Contrary to the neoliberal anti-welfare stance of the World Bank and the IMF, responsible governments often subsidise the production and consumption of essential commodities, including fossil fuels and agricultural products, for their citizens. Subsidy programmes are prevalent worldwide and cover a range of items such as fertilisers, wheat, grains, cotton, milk, rice, peanuts, sugar, tobacco, oilseeds, fisheries, meat products, and petroleum. Agricultural subsidies are commonly used in various countries, including Western nations, to support farmers’ incomes, manage the supply of agricultural products, and influence their cost and availability. According to the IMF working paper on global fossil fuel subsidies, global subsidies allocated approximately US$540 billion to farmers each year between 2013 and 2018. In the United States, for example, the 2002 Farm Security and Rural Investment Act designates around US$16.5 billion annually for agricultural subsidies. Additionally, the ongoing Russia-Ukraine conflict led President Joe Biden and state governors in the United States to provide tax relief to oil companies in order to reduce petrol prices. In Europe, Germany recently committed nearly €100 billion to reduce energy bills for the first four months of 2023, with €56 billion allocated for gas and district heating, and €43 billion for electricity. Furthermore, the 2022 report from the International Energy Agency highlights a record increase of over US$1 trillion in subsidies for fuel consumption worldwide, particularly in fossil fuel-exporting countries. These examples demonstrate that countries around the world, including in Europe and North America, are dedicated to alleviating the hardships faced by their citizens through subsidy programmes.

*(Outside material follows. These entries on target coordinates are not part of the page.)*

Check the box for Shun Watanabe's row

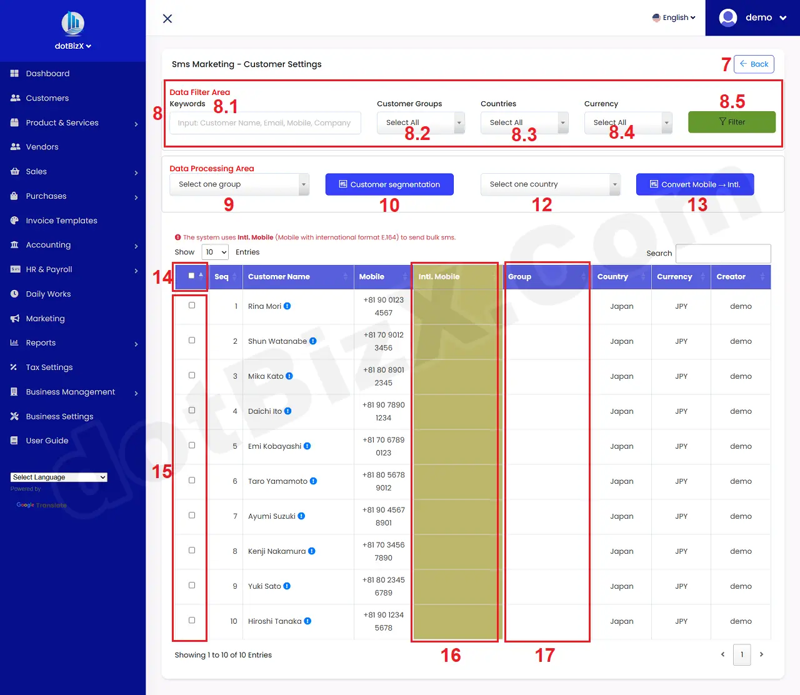tap(192, 341)
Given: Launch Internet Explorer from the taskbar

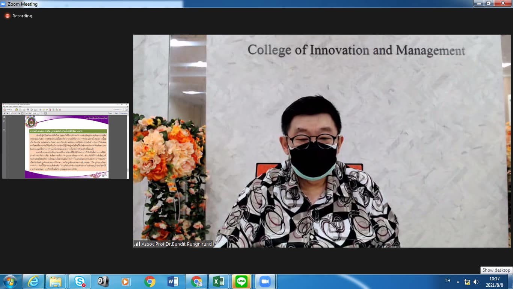Looking at the screenshot, I should 33,281.
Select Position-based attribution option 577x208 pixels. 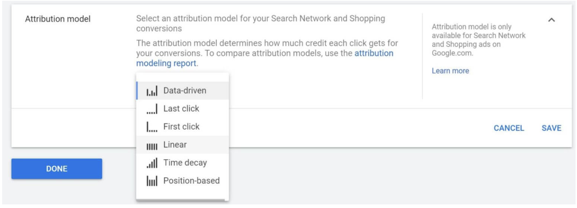click(x=182, y=180)
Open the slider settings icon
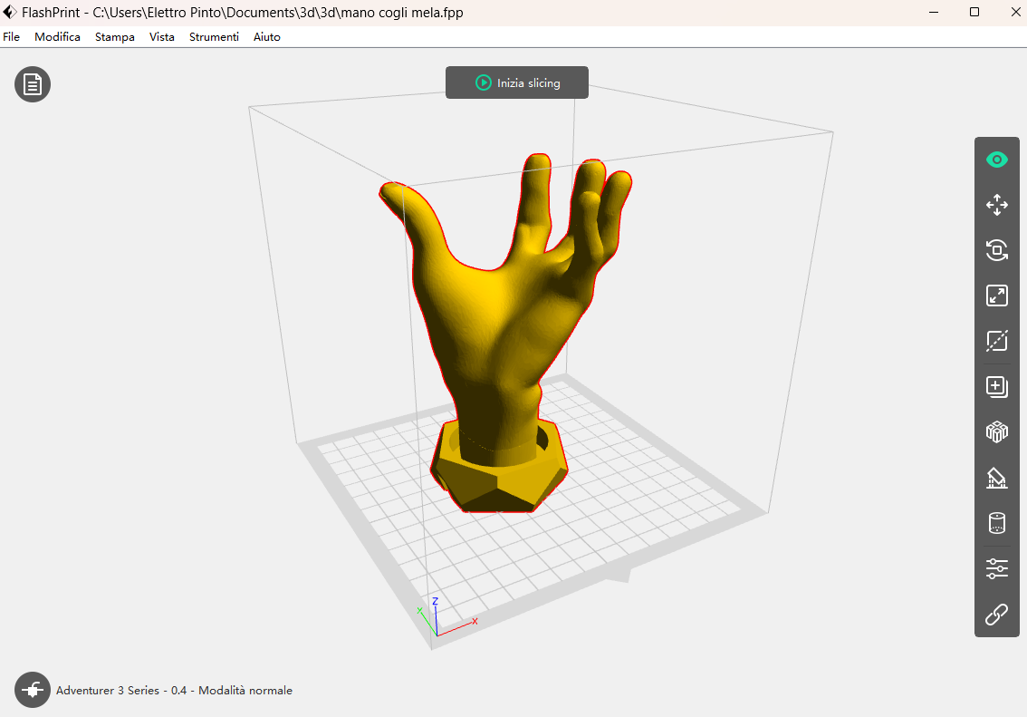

Clearly, subsidy is a well-known interventionist measure adopted by every responsible government across the world. In Nigeria, the removal of the oil subsidy should be pursued with utmost caution because the touted benefits of fuel de-subsidisation are yet to be seen in diesel, kerosene and aviation fuel which are not subsidised. Hence, any measure that doesn’t include fixing Nigeria’s decrepit refineries and building new ones in order to guarantee affordable energy security in the country should be reconsidered.